===== Material for this exercise =====

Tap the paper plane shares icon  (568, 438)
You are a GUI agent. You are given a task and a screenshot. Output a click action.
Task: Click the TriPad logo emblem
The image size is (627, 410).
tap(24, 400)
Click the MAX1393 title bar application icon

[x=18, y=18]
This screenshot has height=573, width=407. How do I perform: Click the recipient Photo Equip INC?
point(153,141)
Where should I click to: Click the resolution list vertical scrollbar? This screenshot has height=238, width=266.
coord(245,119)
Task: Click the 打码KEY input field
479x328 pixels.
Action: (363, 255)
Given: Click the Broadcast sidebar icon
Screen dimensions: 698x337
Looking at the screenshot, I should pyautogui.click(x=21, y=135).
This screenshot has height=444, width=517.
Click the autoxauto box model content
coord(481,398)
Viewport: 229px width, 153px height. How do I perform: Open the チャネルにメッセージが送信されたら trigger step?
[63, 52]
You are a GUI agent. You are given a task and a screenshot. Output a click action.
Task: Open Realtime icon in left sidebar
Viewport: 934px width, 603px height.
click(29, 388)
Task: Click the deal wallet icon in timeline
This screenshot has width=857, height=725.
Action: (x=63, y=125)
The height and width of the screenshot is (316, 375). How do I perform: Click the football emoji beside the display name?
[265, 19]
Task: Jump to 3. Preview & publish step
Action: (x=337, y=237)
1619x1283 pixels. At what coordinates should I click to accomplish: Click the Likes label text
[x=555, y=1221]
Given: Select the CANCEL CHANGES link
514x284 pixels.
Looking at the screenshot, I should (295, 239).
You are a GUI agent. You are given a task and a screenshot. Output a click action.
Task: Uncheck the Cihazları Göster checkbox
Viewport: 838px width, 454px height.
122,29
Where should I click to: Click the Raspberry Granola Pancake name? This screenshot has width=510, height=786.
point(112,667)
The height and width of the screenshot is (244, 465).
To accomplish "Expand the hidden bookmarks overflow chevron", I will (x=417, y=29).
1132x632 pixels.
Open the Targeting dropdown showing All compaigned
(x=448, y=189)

=====

=== Problem details ===
Print only these lines, exactly: the one containing "Task: Open Realtime icon in left sidebar" and all after it to the end of the entries.

=== Output ===
Task: Open Realtime icon in left sidebar
Viewport: 934px width, 603px height.
click(29, 388)
Task: Click the deal wallet icon in timeline
This screenshot has width=857, height=725.
Action: (x=63, y=125)
The height and width of the screenshot is (316, 375). How do I perform: Click the football emoji beside the display name?
[265, 19]
Task: Jump to 3. Preview & publish step
Action: (x=337, y=237)
1619x1283 pixels. At what coordinates should I click to accomplish: Click the Likes label text
[x=555, y=1221]
Given: Select the CANCEL CHANGES link
514x284 pixels.
Looking at the screenshot, I should (295, 239).
You are a GUI agent. You are given a task and a screenshot. Output a click action.
Task: Uncheck the Cihazları Göster checkbox
Viewport: 838px width, 454px height.
122,29
Where should I click to: Click the Raspberry Granola Pancake name? This screenshot has width=510, height=786.
point(112,667)
The height and width of the screenshot is (244, 465).
To accomplish "Expand the hidden bookmarks overflow chevron", I will (x=417, y=29).
1132x632 pixels.
Open the Targeting dropdown showing All compaigned
(x=448, y=189)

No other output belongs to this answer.